The Maidunites teemed onto the wall to watch in silence as the giant waves approached. Lowa looked down. The enemy was carrying on as before, preparing the assault. They did not know what was coming.

The first wave approached the beach, growing astonishingly, towering, breaking. It exploded onto an island near the shore then washed over it. It plucked ships from their anchors, drove them shorewards on a roaring wall of surf and smashed them into the beached boats. The people who’d been on the beach, who’d seen the wave and began to run, disappeared in an instant under the foaming, debris-filled surge. Another, taller wave broke on to the beach. That second one was awesomely, astonishingly huge, but a few waves behind it, perhaps a mile out, was a wall of water that dwarfed the others, overtaking the waves ahead of it and sucking them into itself. It was at least a hundred paces tall, nearly as high as their perch on Frogshold.

“By Danu,” said Lowa. “What…?”

“I think we’ll be calling it a Spring Tide,” said Maggot.

 

Bruxon strode back to the Dumnonian camp, deeply unhappy. He didn’t believe for a moment that the Maidun army was going to slaughter them all, but what Dug had said about treachery had rung uncomfortably true. He’d been a fool and a coward. He should have attacked and conquered Maidun himself, and never even been to Eroo. Because then … He thought back to the night before and what he’d done with Manfrax. What he’d done to Manfrax, all while his harpy wife looked on. He’d been overcome by lust and unable to stop himself. He’d sucked his nipple like a starving calf, hands all over him, and then … He shook his head. He sickened himself.

Deep in self-abusing thought, he didn’t hear the sound until it was a roar. He looked for the source, and saw a towering cliff of water rushing towards him across the flat farmland. He stood, open-mouthed, as it came at him, impossibly fast.

 

Ragnall Sheeplord was standing with Julius Caesar on the cliff, looking over the Roman fleet, newly swelled by captured Armorican boats, and telling him all he knew about landing an army on the British coast. It wasn’t very much. The only coastline he knew well was the Island of Angels, which was on the wrong side of Britain. He’d seen part of the coast near Maidun when he and Drustan had sailed to Rome but he hadn’t been paying much attention.
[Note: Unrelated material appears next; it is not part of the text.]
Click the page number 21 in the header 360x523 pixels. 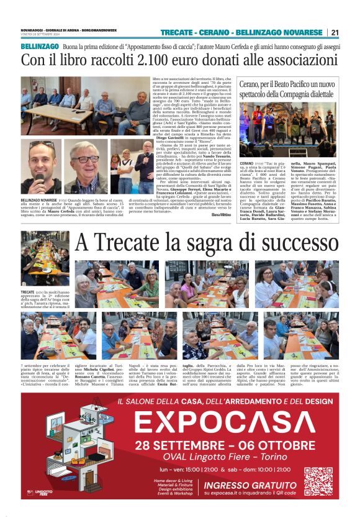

So he was relieved when Caesar held up a hand to silence him. The general was looking down at the bay with a quizzical expression. Ragnall followed his gaze and saw that the tide had rushed out preternaturally quickly and far. Some boats that had been floating moments before were marooned, others were being washed out to sea along channels revealed in what had been seabed.

“What a strange tide…” he said.

“It’s not a tide,” said Caesar. “Finally the British gods are showing their hand. Quick, come with me to higher ground. All of you,” he said to everyone nearby, raising his voice but remaining totally calm, “there is a giant wave coming, more or less immediately. Warn everyone, get everyone to high ground.”
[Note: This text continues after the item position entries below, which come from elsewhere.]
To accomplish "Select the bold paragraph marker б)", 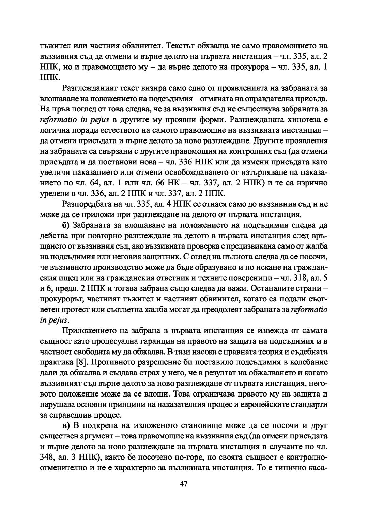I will (66, 225).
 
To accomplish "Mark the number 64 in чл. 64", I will (94, 183).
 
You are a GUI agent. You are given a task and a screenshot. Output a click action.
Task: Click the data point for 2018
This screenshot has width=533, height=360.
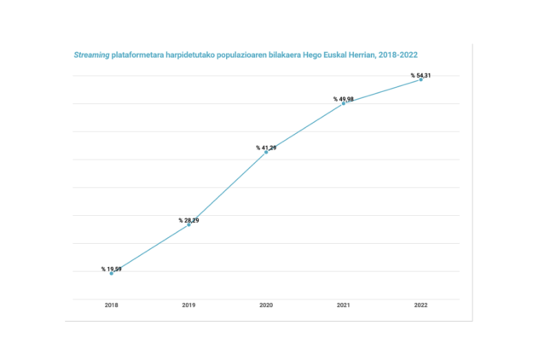111,273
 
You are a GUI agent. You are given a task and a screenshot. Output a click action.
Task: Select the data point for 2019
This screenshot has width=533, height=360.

Men ran off to do his bidding, shouting as they went. As Ragnall and Caesar strode up the hill, the sea returned. It was more like a strangely rapid rising tide initially, refloating the boats and slopping lazily ashore. Then came the waves, like a great swelling at first, then towering and breaking, smashing on the cliffs, rearing up into the bay and crashing down on to ships.